La historia detrás de Enemigos imaginarios no es sólo la de una pareja en su intento de tener hijos, Emilio y Sofía, sino la de los significados de la paternidad. Desde que Samuel Ramos, Octavio Paz, y compañía, nos sentaran en el diván de la psicología social, el mexicano a menudo parece sentirse presa de la fatalidad de su pasado, boa constrictor que al mismo tiempo es bálsamo y justificación. Berthely no escribe con las ínfulas del que lo ve todo desde la atalaya. Más bien, lo hace consciente de la dificultad de relatar una experiencia. En este caso, la de Emilio y Sofía y su misión de convertirse en padres. La mirada de Berthely es, pues, horizontal, la de un escritor en constante alerta para descifrar las claves contemporáneas de la paternidad.

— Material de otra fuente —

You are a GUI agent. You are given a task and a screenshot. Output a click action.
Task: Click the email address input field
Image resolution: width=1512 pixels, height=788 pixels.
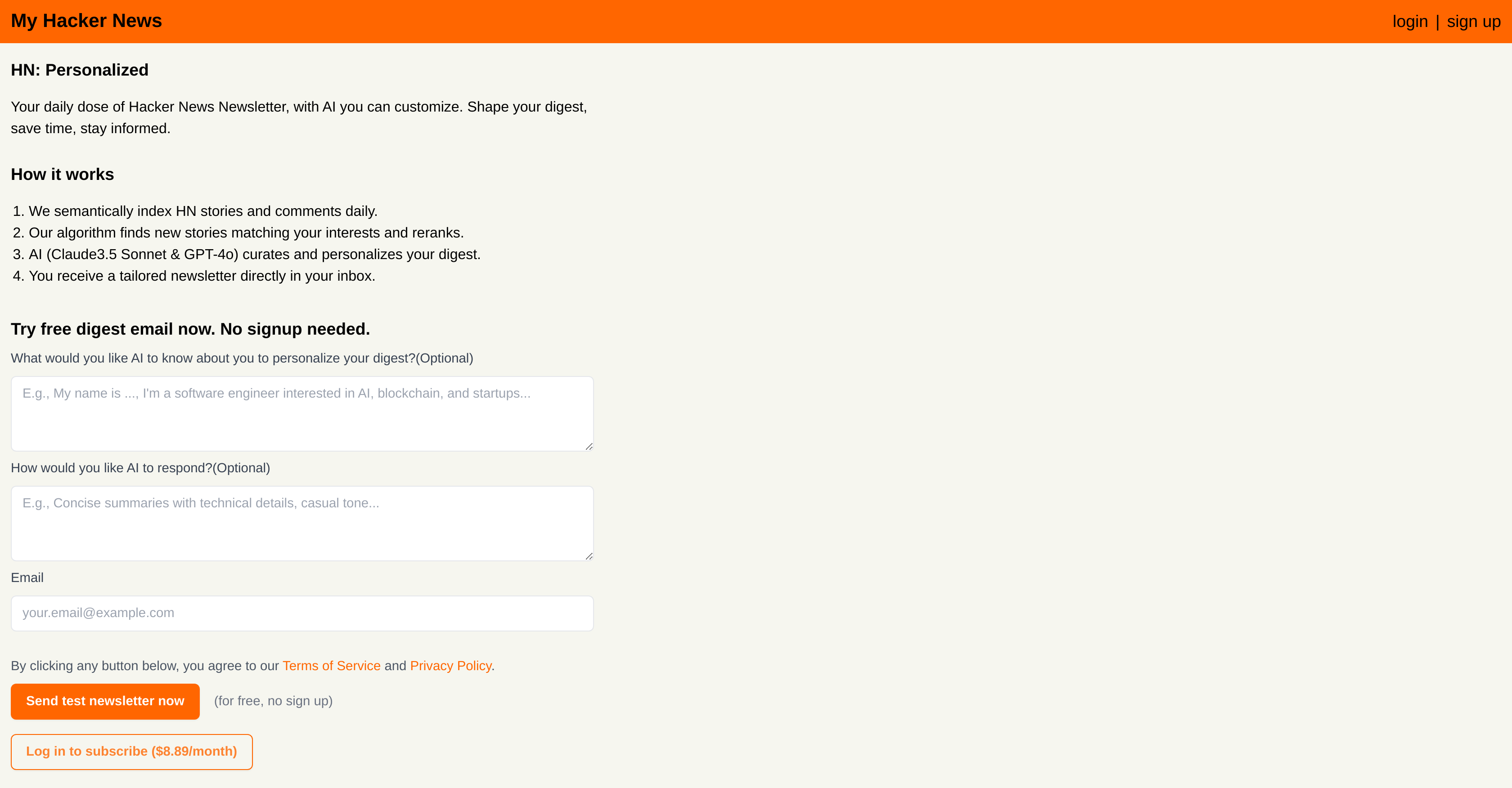(302, 613)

El título de la novela viene envuelto en paranoia. Si de niños tenemos amigos imaginarios, de adultos nos inventamos enemigos imaginarios. De niños, la profunda necesidad de ser aceptados nos fuerza a las convenciones de la amistad sin tapujos, pudor, o intermediarios, incluso con seres que no existen. De adulto, la amistad a menudo viene mediada por cortocircuitos y protocolos que necesariamente terminan por acotarla: el trabajo, la familia, los cansancios. Son esas zonas las que permiten los encuentros con enemigos que no existen, pues de adultos no sólo hemos aprendido a desconfiar, sino a responder nuestras propias preguntas. A menudo, los adultos piensan que la experiencia puede sustituir a la conversación.
Pablo Berthely entiende que a su personaje principal, Emilio, no le aterra tanto la idea de ser padre, sino las posibilidades de que algo salga mal: es decir, los enemigos imaginarios que nos inventamos por necesidad, sobre todo para cubrir zonas de peligro que emergen desde las profundidades del pasado. Para Emilio, la relación con su padre determinará los derroteros de su concepción de la paternidad y las formas en cómo se relaciona con esa idea. La novela llevará al lector de Barcelona a México y de vuelta, en un viaje al centro de una pregunta, la cuál será diferente para cada vida y para cada ocasión.
Cualquiera me diría que, para los tiempos que corren, una novela sobre la paternidad es añadirle paja al fuego, quemar los campos, y salir corriendo en dirección contraria.
Pablo Berthely, con la paciencia en la mano y sin ánimo destructor, diría que es para volver a verlos crecer.